Description of the task
Look through the records below for the line holding "Task: Click stock code 03328 for 交通銀行". Write it out exactly, with each following line through the line holding "The image size is (1070, 944).".

Data shown
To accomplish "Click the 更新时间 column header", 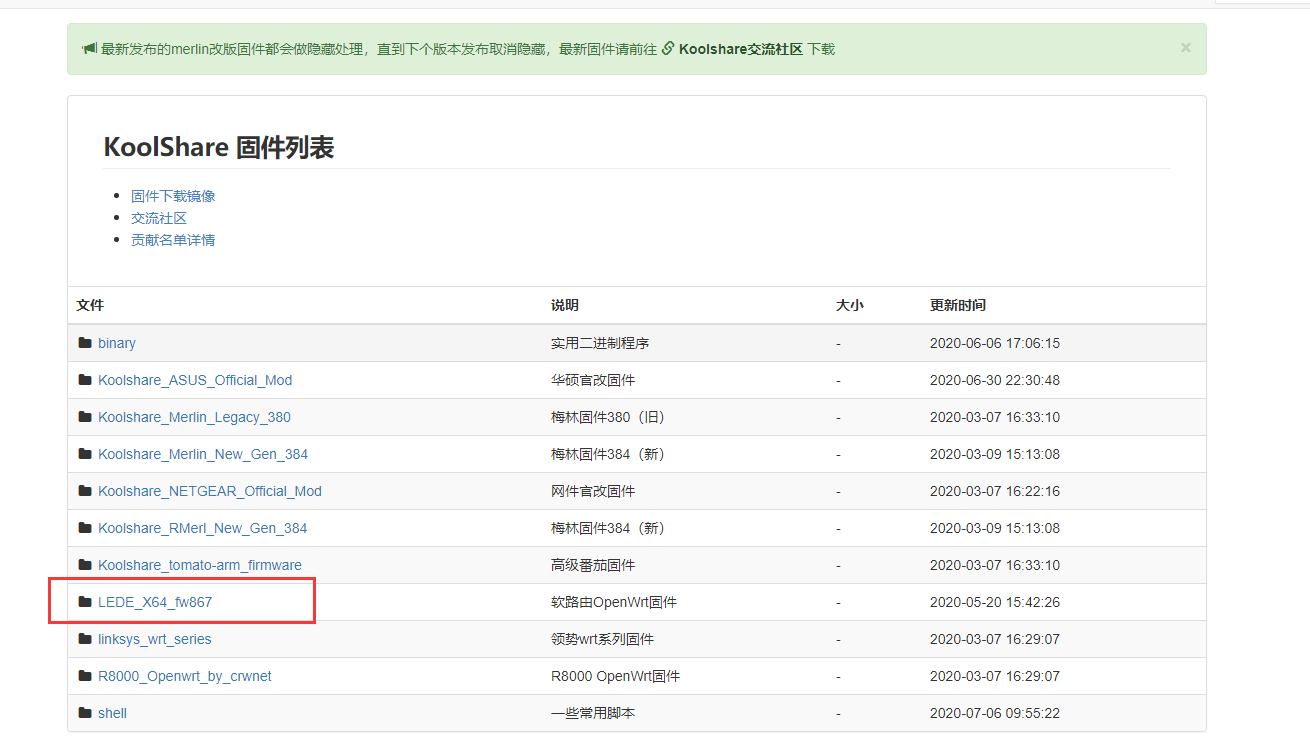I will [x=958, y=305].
--
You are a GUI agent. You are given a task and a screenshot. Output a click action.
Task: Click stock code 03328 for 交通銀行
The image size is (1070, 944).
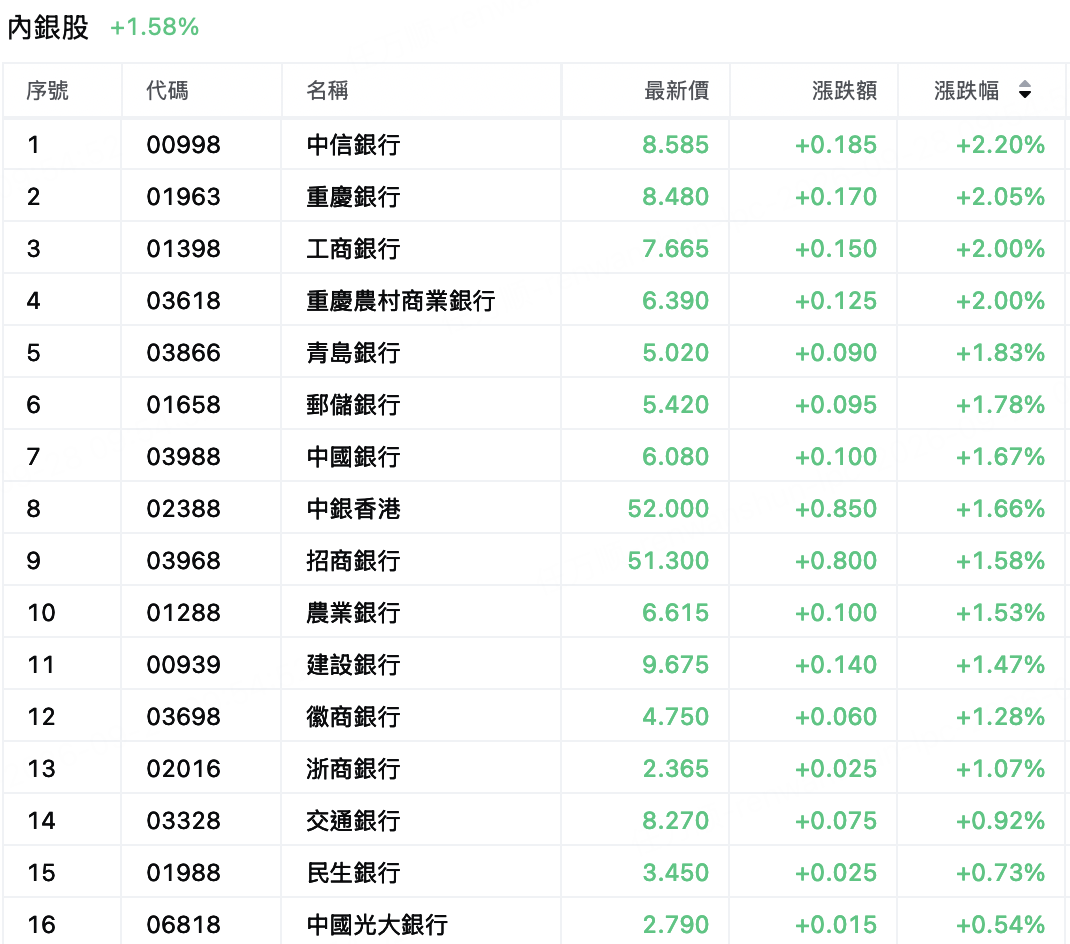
...
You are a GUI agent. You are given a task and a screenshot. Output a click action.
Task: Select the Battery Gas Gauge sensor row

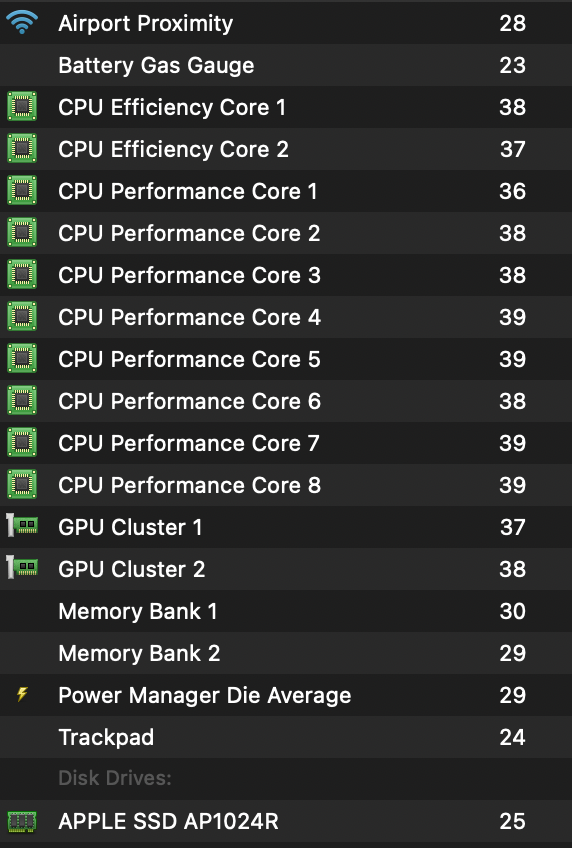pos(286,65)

Problem solution
Task: Click stock code 03328 for 交通銀行
The image size is (1070, 944).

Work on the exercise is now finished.